Il 3,5% del PIL dovrà andare a investimenti in armi, mezzi, munizioni, costi operativi, stipendi e pensioni, spese per le missioni internazionali e sostegno militare all’Ucraina.
L’1,5% del PIL sarà per spese per la sicurezza nazionale: infrastrutture (strade, ferrovie, ponti, porti), cybersicurezza, difesa delle frontiere e altro ancora.
Mentre nell’1,5% per la sicurezza nazionale sarà possibile conteggiare spese già programmate o a doppio uso anche civile, la vera sfida impossibile è quella del 3,5% di spese militari pure, per le quali andranno reperite risorse nuove nel bilancio dello Stato.
Per l’Italia, ci vorranno quasi due punti di PIL per arrivare al target del 3,5%. In valore assoluto significa che, per portare in dieci anni la spesa militare annua dagli attuali 35 miliardi agli oltre 100 miliardi, cioè per triplicarla, dovranno essere reperite ogni anno in manovra nuove risorse finanziarie nell’ordine dei 6-7 miliardi, ogni anno per dieci anni.
Questo si traduce in un impegno cumulativo decennale di spesa per l’Italia di quasi 700 miliardi di euro.
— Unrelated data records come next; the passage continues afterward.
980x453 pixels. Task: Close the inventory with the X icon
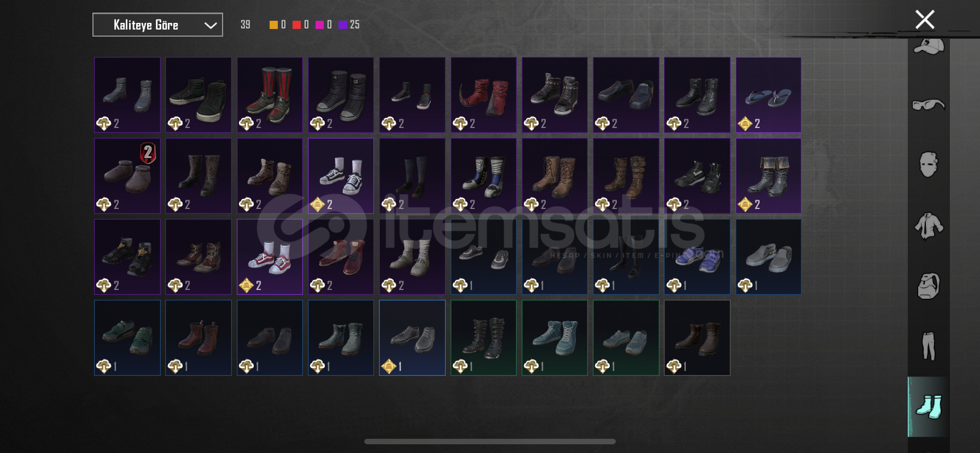[925, 20]
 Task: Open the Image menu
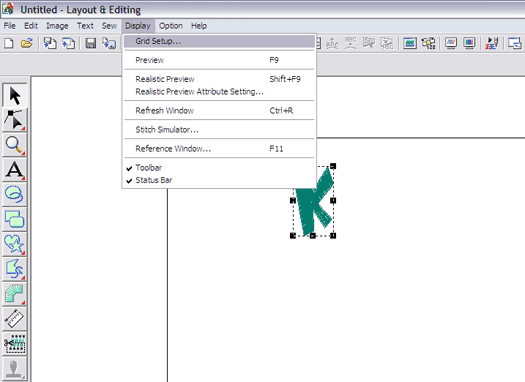tap(57, 26)
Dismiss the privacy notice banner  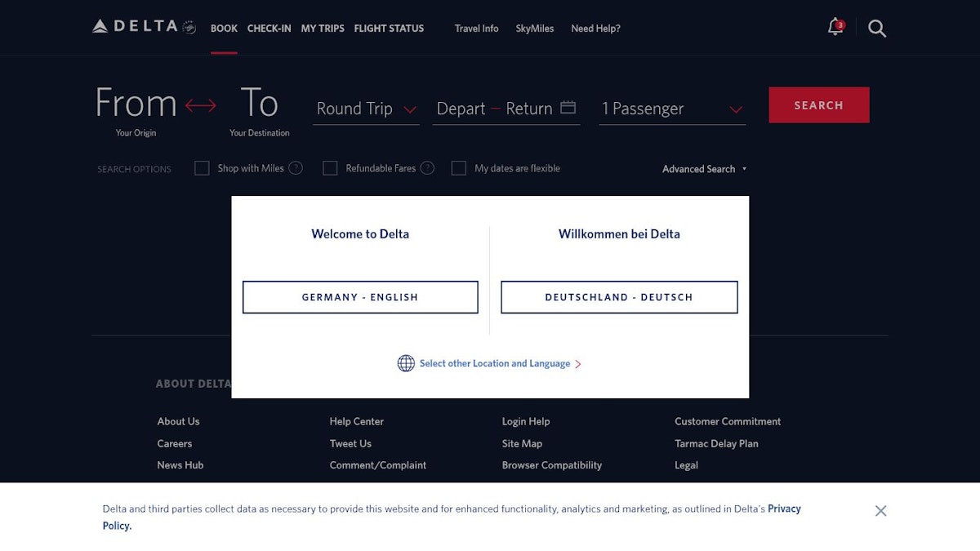[880, 511]

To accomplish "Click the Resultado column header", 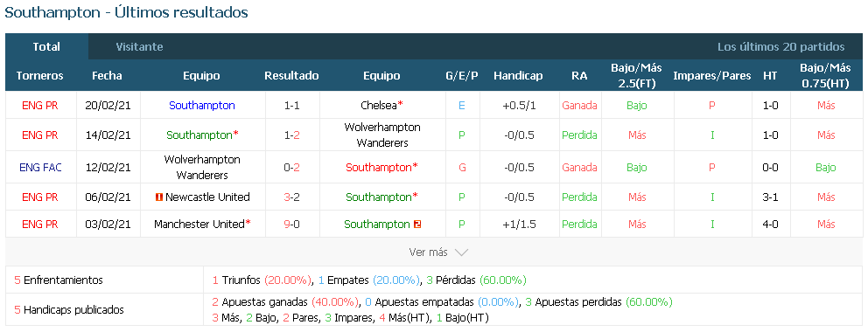I will point(291,76).
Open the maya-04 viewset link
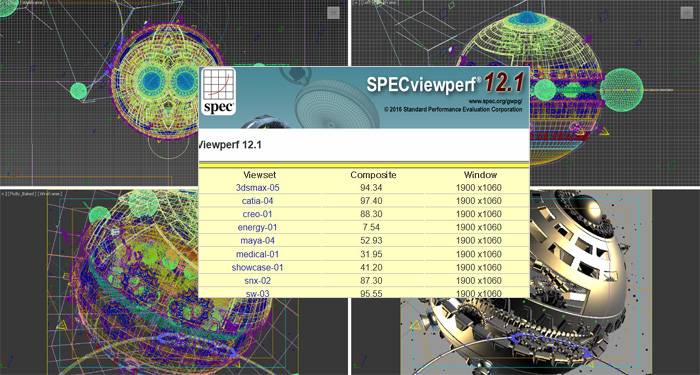Screen dimensions: 700x375 point(257,241)
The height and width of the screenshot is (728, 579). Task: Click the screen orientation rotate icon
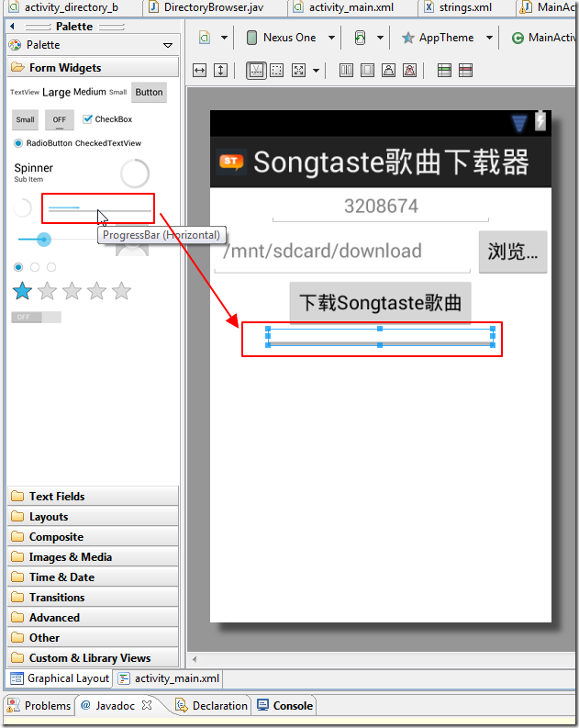[x=360, y=38]
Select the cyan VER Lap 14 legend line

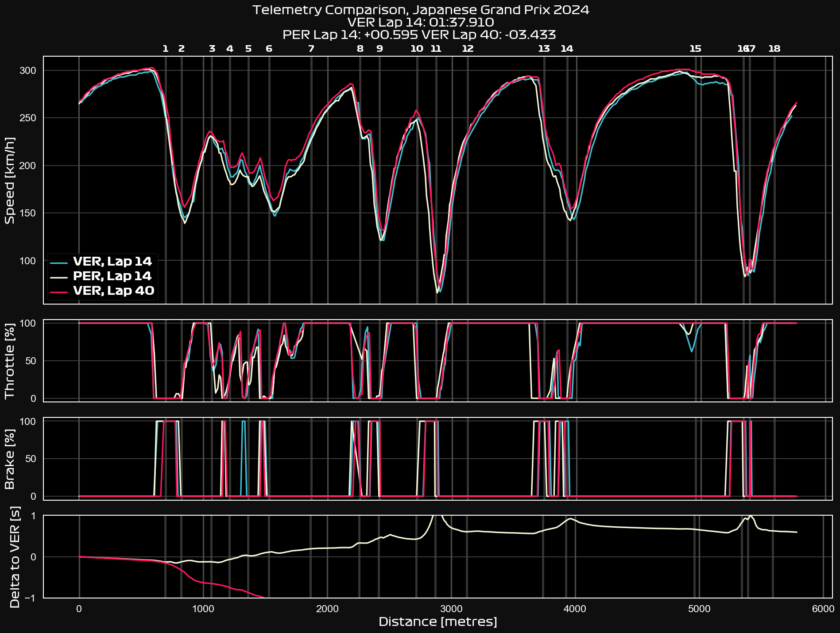pos(59,262)

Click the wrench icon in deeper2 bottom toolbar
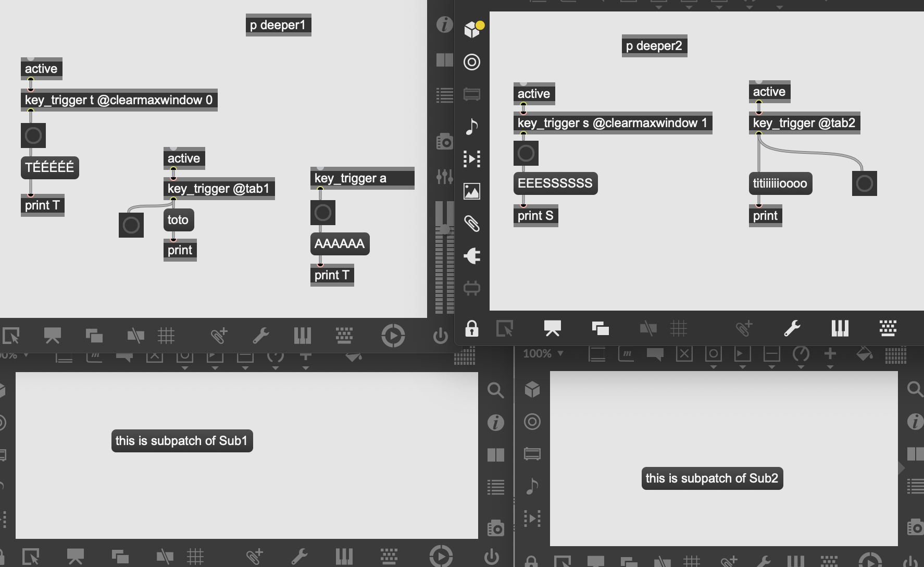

Una cifra folle, irraggiungibile e inimmaginabile.
Servirà in gran parte a comperare sistemi d’arma dall’estero, principalmente dagli Stati Uniti. Non servirà ad aumentare l’occupazione anche di fronte alla preannunciata riconversione in chiave bellica del sistema produttivo, perché le cifre dimostrano che nel settore bellico aumentano i profitti ma diminuisce l’occupazione.
La flessibilità concessa ai singoli alleati Nato sul percorso finanziario da seguire per arrivare all’obiettivo finale, con l’assenza di target di spesa annuali da rispettare ma che comunque deve essere “incrementale” e “credibile”, lascia al governo la possibilità di rinviare il grosso degli aumenti di spesa, ma questo non cambia la sostanza di un impegno finanziario cumulativo decennale che supererebbe comunque i 600 miliardi.
In generale, per l’Europa tutta, questa scelta è una una vera e propria sciagura destinata a distruggere quel che resta del modello sociale europeo.
I paesi dell’Unione Europea spendono attualmente circa il 2% del PIL in armi, intorno ai 320 miliardi. Il 5% farebbe salire questa cifra a 750 miliardi annui.
Il piano Rearm Europe consente una flessibilità fiscale di 650 miliardi totali in 4 anni per l’insieme dei paesi della UE: sarà possibile cioè sforare i limiti di indebitamento per questa cifra, ovviamente garantendo poi il rientro. E in più sono previsti 150 miliardi di prestiti. Solo per 4 anni. E’ niente, rispetto a quanto i paesi europei nel loro insieme dovranno spendere dopo la decisione di ieri: in dieci anni, si tratta della vertiginosa cifra di 4.000 miliardi.
E’ il più grande stravolgimento fiscale del dopoguerra. La fine definitiva del modello sociale europeo. E infatti il Fondo Monetario Internazionale ha ieri dichiarato che non c’è altra via: o nuove tasse o nuovi tagli ai bilanci. Sarà una ecatombe di diritti sociali, di servizi alle persone e alle comunità, di fondi per gli Enti Locali, di investimenti per il sociale, l’ambiente e il clima, il lavoro, la salute, la scuola, la formazione, la cultura.